To investigate the regulatory role of APMAP‐N196 glycosylation in CRC progression, we generated HCT116 cells with endogenous APMAP depletion and reintroduced either wild‐type (WT) APMAP or the N196D mutant APMAP (Figure 6C). Given APMAP's role in proliferation and migration, we performed CCK‐8 and wound healing assays on HCT116 cells expressing WT or N196D mutant APMAP to assess the impact of N196 glycosylation (Figure 6D–G). Proliferation assays demonstrated that the N196D mutant enhanced proliferation when compared with WT (Figure 6D). Similarly, ectopic overexpression of the APMAP‐N196D led to greater proliferation than WT in HCT116 cells (Figure 6E). Wound healing assay also showed that the N196D mutation increased cell migration relative to WT (Figure 6F,G). These findings indicate that N‐glycosylation at APMAP‐N196 is significantly reduced in tumor tissues compared to NATs, and this reduction further promotes CRC progression, thereby providing new insights into CRC advancement and potential therapeutic interventions.

3. Conclusion

The dynamic nature of protein N‐glycosylation and the diversity of N‐glycan structures provide extensive and diverse expansion to the proteome.[ 26 , 40 ] However, this complexity also poses significant challenges for the systematic detection and analysis of N‐glycosylation, which has long hindered our understanding of its role in tumors, including CRC.[ 41 , 42 ] Much of our current knowledge about CRC relies on insights from other omics approaches. In this study, we present a comprehensive glycoproteomics map of 45 CRC tumors and their paired NATs, identifying 7125 N‐linked IGP corresponding to 704 glycoproteins. Our data visually demonstrated both macro‐ and micro‐heterogeneity of glycosylation, indicating that each glycoprotein can have multiple glycosylation, each potentially modified with different N‐glycans.

Quantitative analysis of these N‐glycosylation sites revealed that most IGPs are membrane‐bound or secreted proteins, some of which, such as EGFR, Mucin‐2 (MUC2), and Carcinoembryonic antigen‐related cell adhesion molecule 5 (CEACAM5), are established cancer biomarkers in immunotherapy.[ 24 , 43 , 44 ] Our analysis particularly highlights the disparity between sialylated and high mannosylated N‐glycans in CRC‐associated glycoproteins. To simplify the heterogeneity of N‐glycans in data analysis, we examined four glycoforms according to the monosaccharide composition. We observed a high degree of sialylation in secreted proteins, suggesting a critical role in extracellular interactions and signal transduction, while proteins enriched in high mannose were primarily associated with membrane‐bound proteins, indicating their potential involvement in cellular recognition or adhesion processes.

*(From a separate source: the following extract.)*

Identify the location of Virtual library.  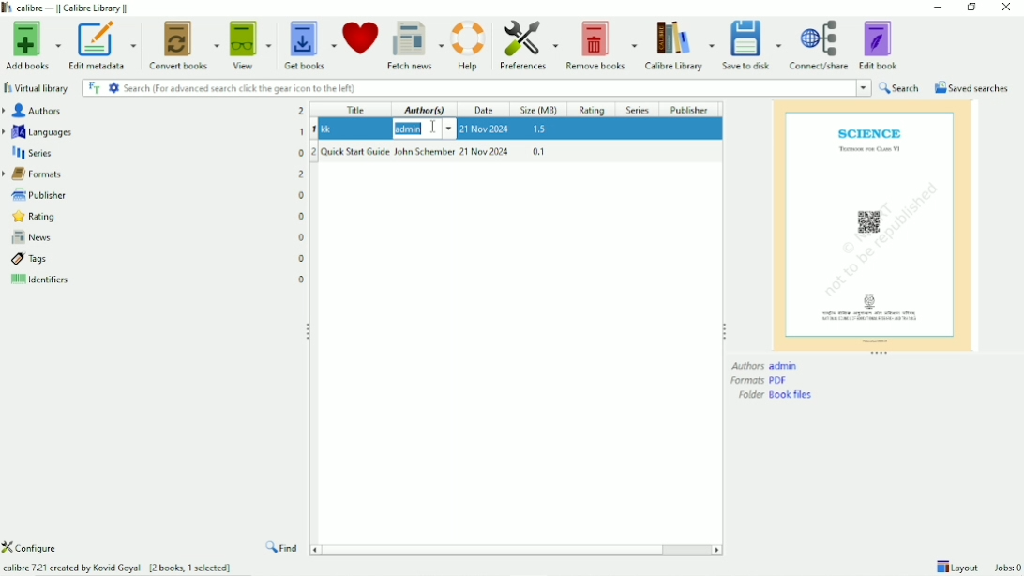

Glycoproteins in secreted and cell‐surface proteins are crucial for intercellular communication in both host‐host and host‐pathogen interactions.[ 30 ] Interestingly, the binding affinity of mannose receptors to mannosylated ligands was reduced due to a lack of terminal sialylation,[ 30 , 45 ] although the precise mechanism underlying this relationship remains unclear.

Our findings showed that while all assessed glycoforms showed an upregulated trend in CRC, the most notable changes occurred in sialylated and high mannosylated N‐glycans. Based on these observations, we proposed an N‐glycan‐based model emphasizing the balance between mannosylation and sialylation in signal transduction. In addition, we constructed a dynamic network of N‐glycan site‐protein‐signaling pathways, classifying glycoproteins into six groups with distinct cellular functions, based on the numbers of sialylated and high mannosylated N‐glycans. Notably, N‐glycoproteins with reduced sialylation were more closely associated with immune response compared to those with increased sialylation. These findings provide a rationale for developing therapeutic approaches targeting overexpressed glycosylation, especially N‐sialylation in CRC.[ 46 ]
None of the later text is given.